How a Home Equity Calculator Works
Home equity is the share of your home that you actually own — the difference between what your home is worth and what you still owe on your mortgage. As you pay down your mortgage and your home appreciates, your equity grows. A home equity calculator turns those numbers into the figures lenders care about: your equity, your loan-to-value ratio, and how much you could borrow.
A HELOC (home equity line of credit) lets you borrow against that equity, but lenders won't let you tap all of it. They set a maximum combined loan-to-value (LTV) ratio — often around 85% — and your borrowing limit is whatever room is left under that cap after your existing mortgage. The HELOC Payment tab then shows what monthly repayment on that borrowed amount would look like.
The Home Equity Formulas
These calculations connect your home value, mortgage balance, and the lender's maximum LTV to determine your borrowing power:
- Current Equity = Home Value − Mortgage Balance
- Current LTV = Mortgage Balance ÷ Home Value × 100
- Max Borrowable = (Home Value × Max LTV) − Mortgage Balance
- Equity % = Equity ÷ Home Value × 100
How to Use Your Home Equity Wisely
Borrowing against your home can fund renovations or consolidate debt at a relatively low rate, but it adds risk because your house is the collateral. Keep these points in mind before drawing on a HELOC.

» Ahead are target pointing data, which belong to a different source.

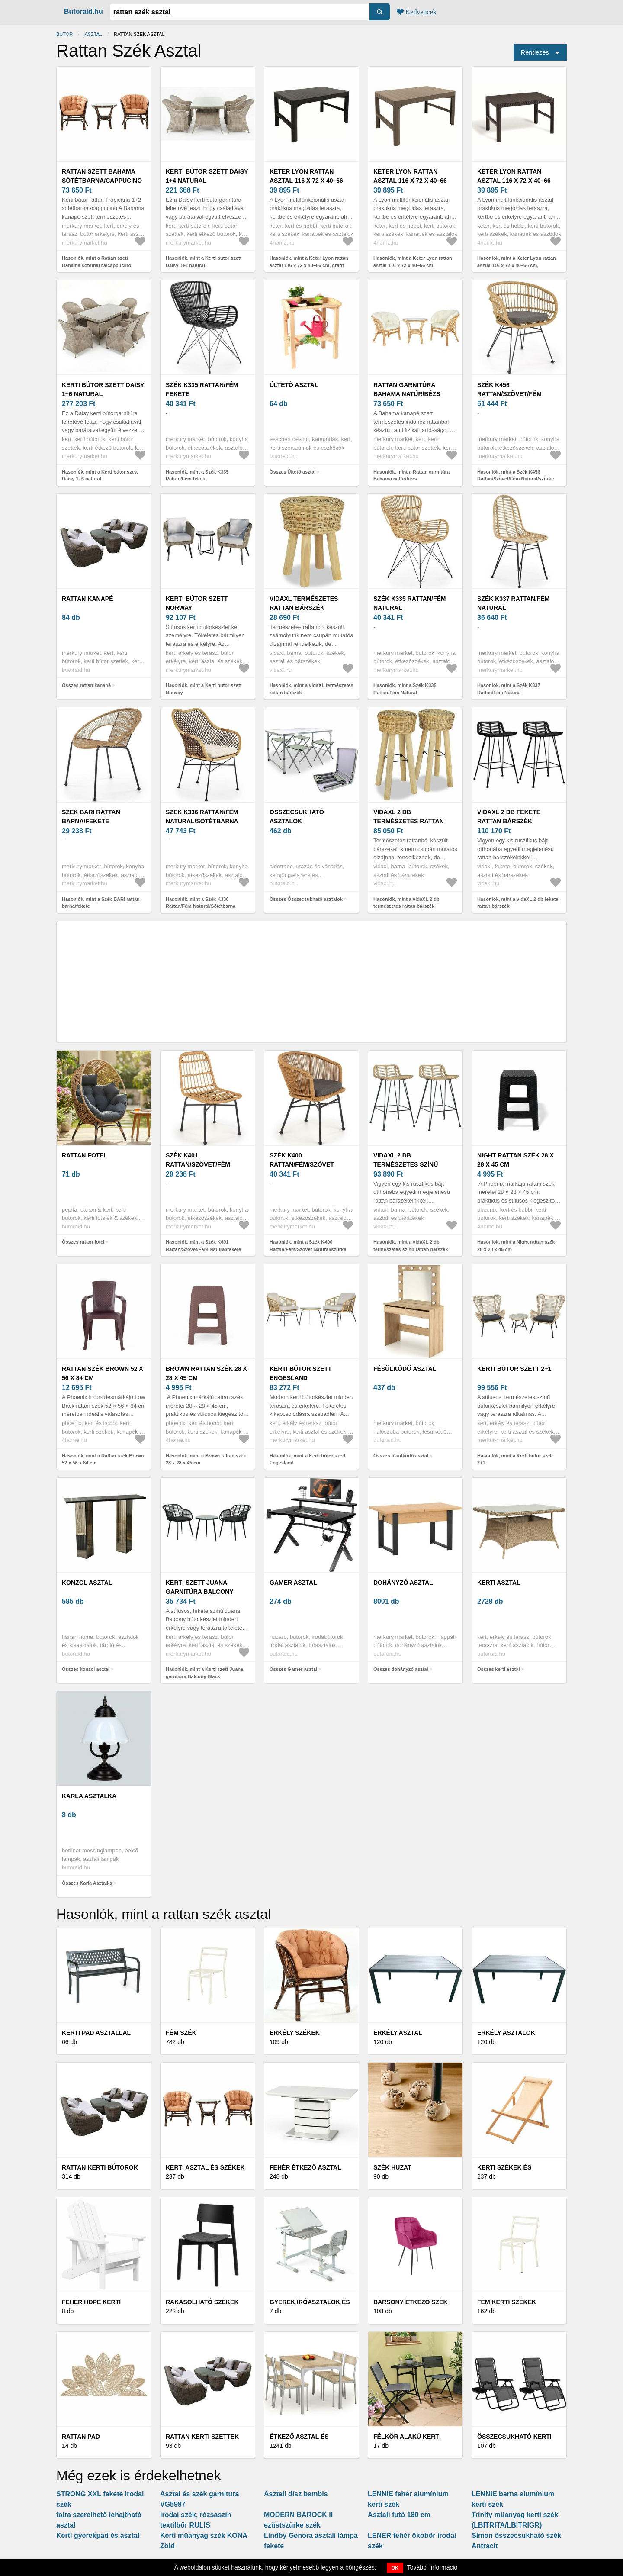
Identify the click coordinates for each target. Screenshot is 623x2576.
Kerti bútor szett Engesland (301, 1373)
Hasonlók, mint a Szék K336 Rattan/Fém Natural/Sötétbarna (200, 902)
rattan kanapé (87, 598)
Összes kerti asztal (498, 1669)
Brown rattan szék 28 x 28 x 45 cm (206, 1373)
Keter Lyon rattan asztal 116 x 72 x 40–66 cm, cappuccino (410, 180)
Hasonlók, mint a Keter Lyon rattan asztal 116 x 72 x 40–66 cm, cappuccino (412, 265)
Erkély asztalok (506, 2032)
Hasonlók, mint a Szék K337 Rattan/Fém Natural (508, 689)
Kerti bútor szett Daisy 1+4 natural (207, 176)
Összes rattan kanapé (86, 685)
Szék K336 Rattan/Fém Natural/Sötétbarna (202, 817)
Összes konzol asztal (85, 1669)
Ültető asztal (294, 384)
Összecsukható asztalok (297, 817)
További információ (432, 2567)
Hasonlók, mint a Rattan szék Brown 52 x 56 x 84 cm (103, 1459)
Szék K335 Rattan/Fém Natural (409, 603)
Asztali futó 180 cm (399, 2514)
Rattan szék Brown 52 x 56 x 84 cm (102, 1373)
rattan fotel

- Most lenders cap combined loan-to-value somewhere between 80% and 90% of your home value.
- HELOC interest rates are often variable, so your payment can rise if rates increase.
- Many HELOCs have an interest-only draw period followed by a higher repayment period.
- Because your home secures the loan, missing payments can put your property at risk of foreclosure.
Frequently Asked Questions
What is a good loan-to-value ratio?
A lower LTV is better because it means you have more equity and less debt relative to your home value. Lenders generally view a combined LTV under 80% as low risk, which can unlock better rates. Most home equity products allow you to borrow up to a combined LTV of about 85%, though limits vary by lender and credit profile.
How much can I borrow with a HELOC?
Your maximum HELOC is the lender's allowed LTV applied to your home value, minus your remaining mortgage balance. For example, with an 85% LTV cap on a home worth your full value, the lender lets total debt reach 85% of that value, and your existing mortgage takes up part of that room. The leftover is your borrowing limit, assuming you also qualify based on income and credit.
Is a HELOC payment fixed?
Not always. HELOCs typically carry variable interest rates, and many have an interest-only draw period where payments are lower, followed by a repayment period with higher fully amortizing payments. The HELOC Payment tab in this calculator estimates a fully amortizing fixed payment so you can gauge the long-term cost of repaying the balance.